While much has been written on the more abstract aspects of justice in More's Utopia, and on his classical antecedents, such as Plato and Lucian, little attention has been paid to the connection between More's use of words for law (leges), justice (iustitia), and equity (aequitas) in the Utopia and in his other writings on contemporary English jurisprudence, especially in his letters and other texts that were part of his acrimonious debate with the well-regarded English legal scholar and Protestant polemicist Christopher St. Germain (1460–1540) on the nature and role of equity in the English common law and ecclesiastical courts, including the Court of Chancery, which was also known as the court of conscience. In all their writing on the subject, More and St. Germain disagreed on whether equity was external to the common law and derived from universal principles of justice in the natural law (More's view) or whether it was an unwritten principle and practice of the common law itself, making interference by the Court of Chancery in the decisions of the common law courts unnecessary (St. Germain's view).
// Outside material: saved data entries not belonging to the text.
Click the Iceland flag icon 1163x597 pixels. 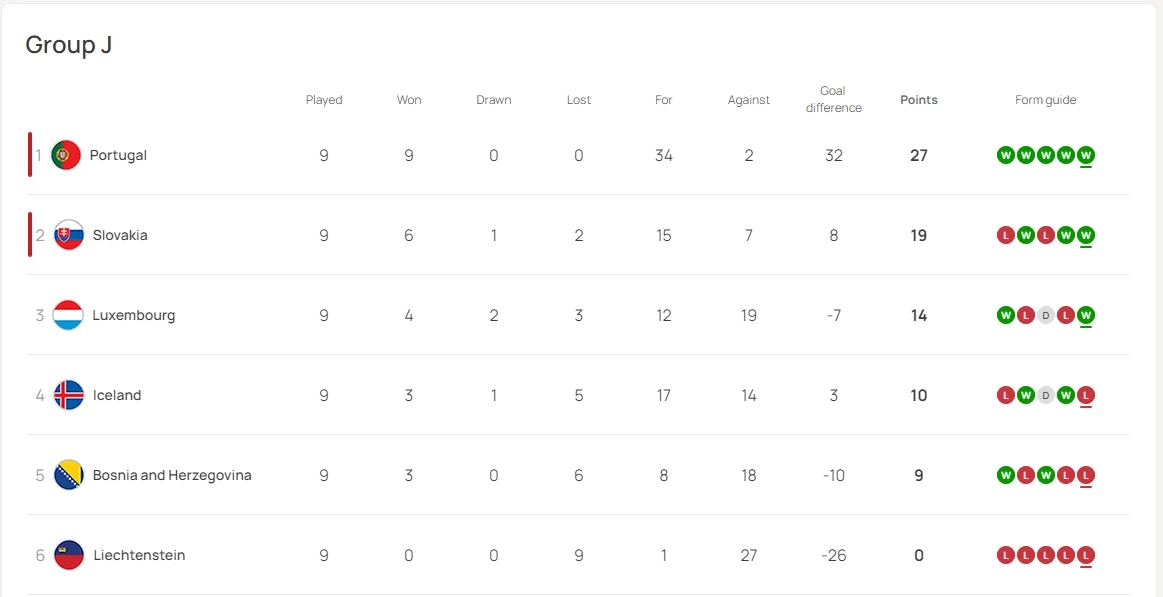click(x=69, y=395)
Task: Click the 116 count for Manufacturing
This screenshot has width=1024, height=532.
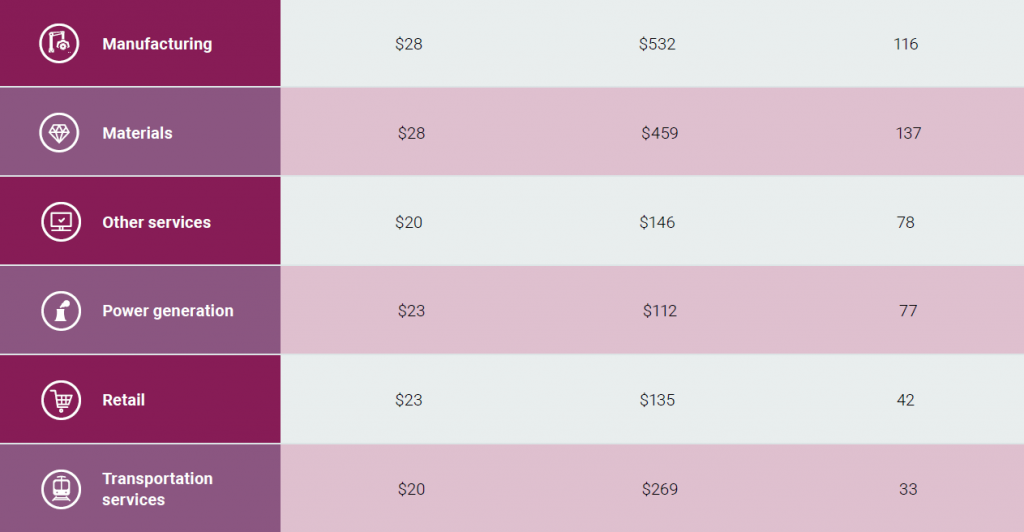Action: tap(906, 44)
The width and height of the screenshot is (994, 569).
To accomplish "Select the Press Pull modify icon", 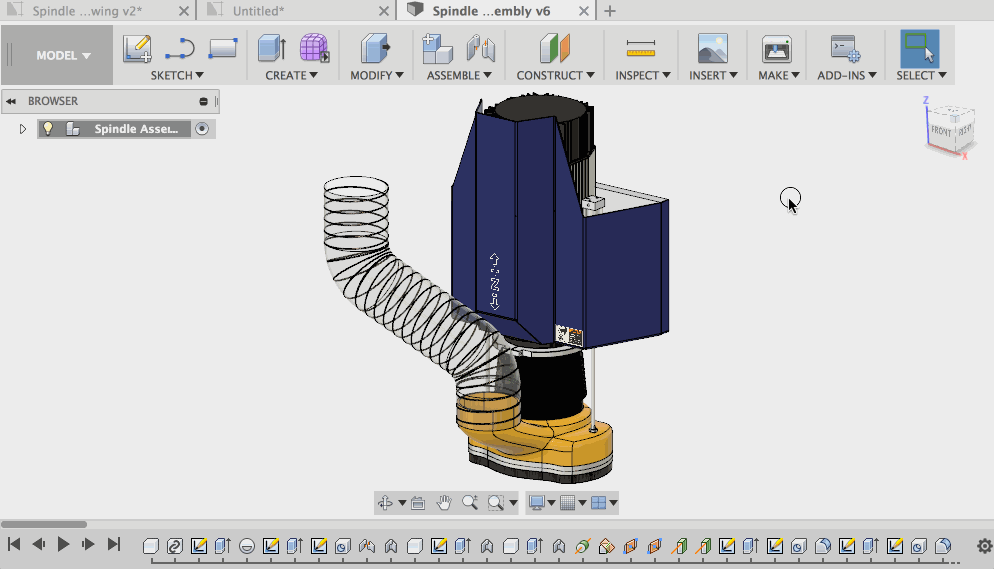I will tap(375, 49).
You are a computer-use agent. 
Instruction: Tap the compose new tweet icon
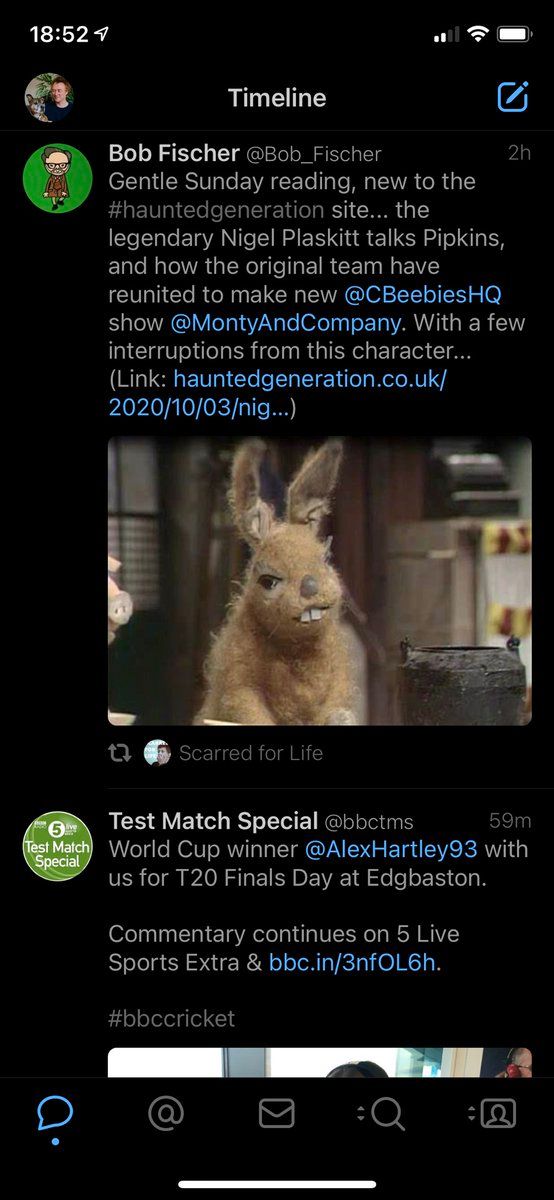tap(512, 97)
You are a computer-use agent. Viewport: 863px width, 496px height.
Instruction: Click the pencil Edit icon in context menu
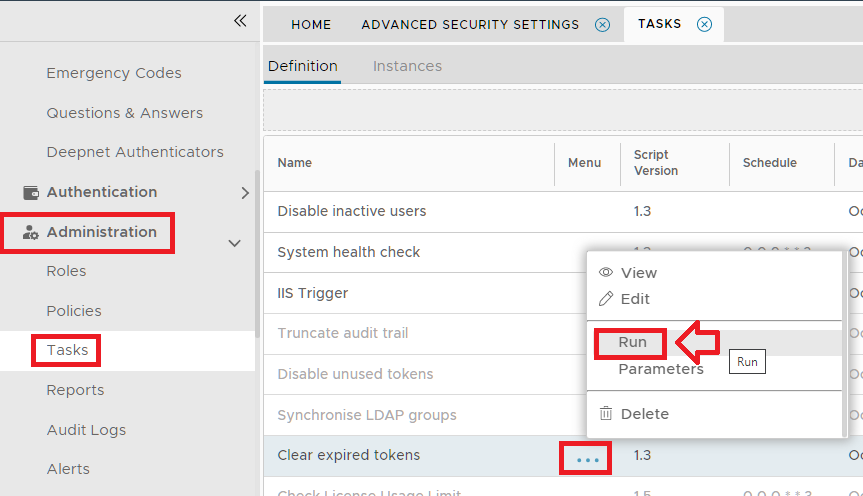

In 1523, seven years after the publication of the Utopia, St. Germain wrote the first part of his Dialogus de fundamentis legum Anglie et de conscientia. Like More’s Utopia, St. Germain’s Dialogus also depicts a conversation between two interlocutors, a doctor of divinity and a student of the laws of England. The principles set out by the St. Germain’s doctor on how reason (ratio), conscience (conscientia) and equity (aequitas) are an inherent part of common law jurisprudence derive in part from Aristotle’s concept of epieikeia and contradict how equity is depicted More's Utopia. This paper will compare and contrast several passages on law, justice, and equity in the Utopia and the Dialogus. In these two early works, St Germain and More both say that strict adherence to law (summum ius) unmitigated by reason or equity amounts to the greatest injustice (summa iniuria), but they provide sharply different views on how a fair and just outcome to a legal dispute can be achieved. Their disagreement over the origin, nature, and role of equity in the courts was a preview of their even more acrimonious disagreement when they engaged later on in a battle of polemical pamphlets in Latin and English over the question of the relationship between the laity and the clergy.